* [Exercises to complete]
1. In the poet bios, rewrite the part that opens with the words containing "Christina McRae lives" and closes with "first full-length collection.", changing "Wolfville" to "Halifax".
2. Which literary journals do the poet bios name as carrying Christina McRae's poetry?
-- Start Selected passage --
Steve McOrmond’s poetry has appeared in Canadian literary magazines including Event, The Fiddlehead, Geist, Grain, Malahat Review, The New Quarterly and Prairie Fire, and online at Maisonneuve, Jacket (Australia) and nthposition (UK). His work also appears in the anthology Breathing Fire 2: Canada’s New Poets (Nightwood 2004). His first book of poetry Lean Days was short-listed for the Gerald Lampert Memorial Award. In 2006, he received a “Highly Commended” award in the Petra Kenney International Poetry Contest. He lives in Toronto.
Christina McRae lives in Wolfville, Nova Scotia, with her family. Her poetry appears in many literary journals including Descant, Prairie Fire, Room of One's Own, Pottersfield Portfolio and The Antigonish Review. In 2001, Christina was awarded first place in the Writers' Federation of Nova Scotia's Atlantic Writing Competition for poetry. Next to Nothing is her first full-length collection.
-- End Selected passage --
-- Start Given records --
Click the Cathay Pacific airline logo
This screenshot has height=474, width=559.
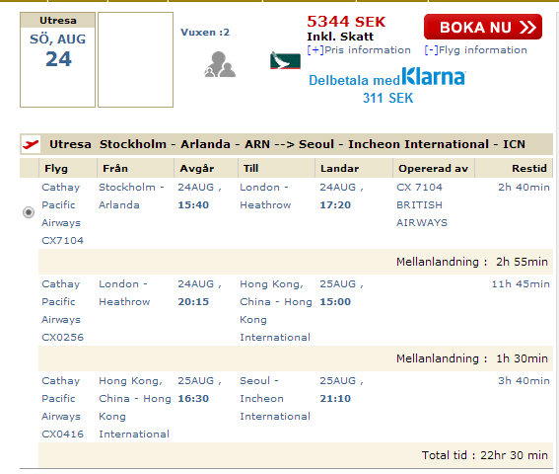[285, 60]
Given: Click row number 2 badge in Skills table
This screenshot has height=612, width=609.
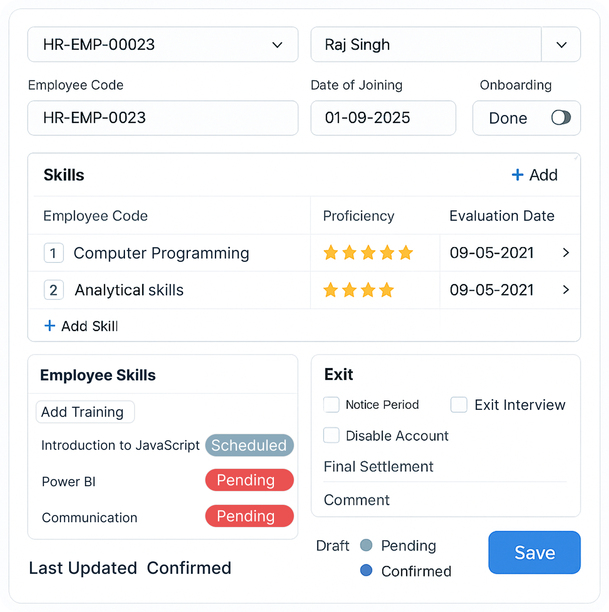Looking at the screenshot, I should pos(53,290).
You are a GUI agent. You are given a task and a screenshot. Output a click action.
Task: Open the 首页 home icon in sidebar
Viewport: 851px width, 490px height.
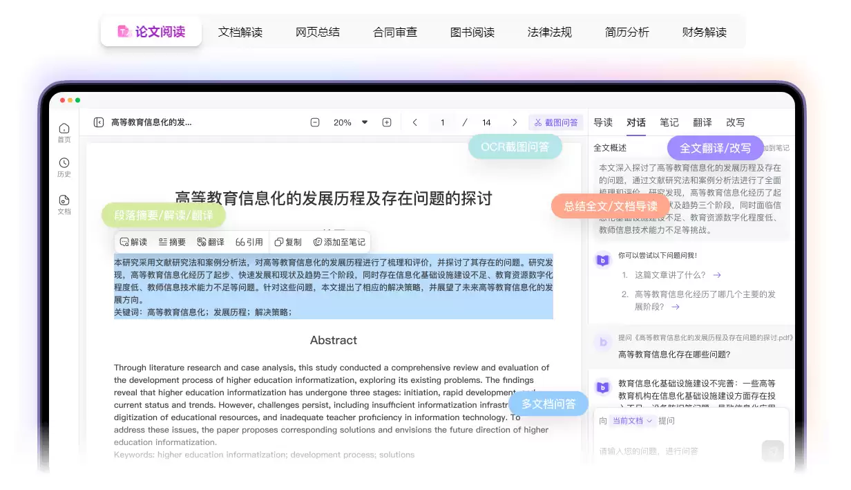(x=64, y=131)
-- End Given records --
-- Start Given records --
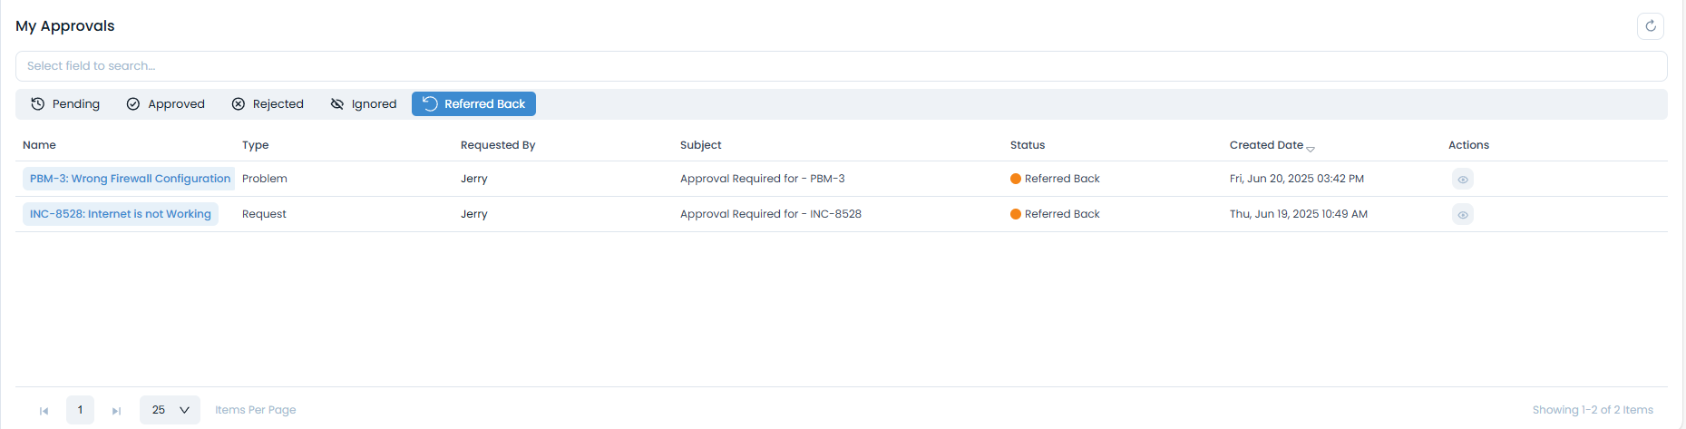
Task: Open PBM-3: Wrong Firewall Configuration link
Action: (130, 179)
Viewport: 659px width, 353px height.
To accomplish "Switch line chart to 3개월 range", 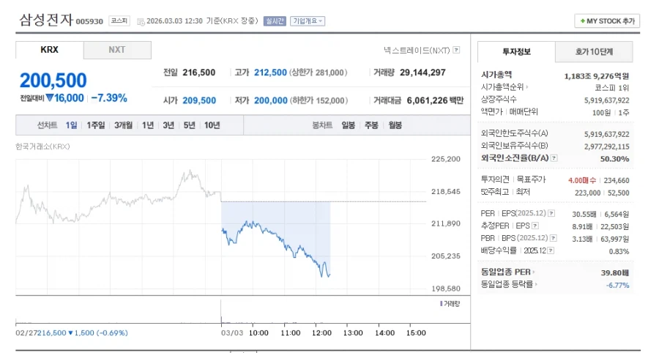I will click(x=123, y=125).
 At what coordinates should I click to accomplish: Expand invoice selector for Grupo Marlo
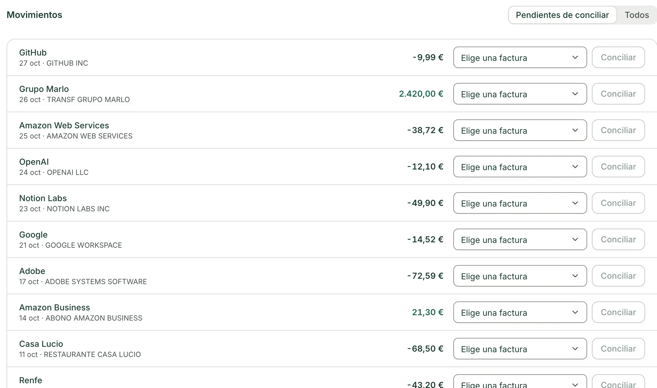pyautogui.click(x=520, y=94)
-- End Given records --
* [Final answers]
1.
Christina McRae lives in Halifax, Nova Scotia, with her family. Her poetry appears in many literary journals including Descant, Prairie Fire, Room of One's Own, Pottersfield Portfolio and The Antigonish Review. In 2001, Christina was awarded first place in the Writers' Federation of Nova Scotia's Atlantic Writing Competition for poetry. Next to Nothing is her first full-length collection.

2. Descant, Prairie Fire, Room of One's Own, Pottersfield Portfolio, The Antigonish Review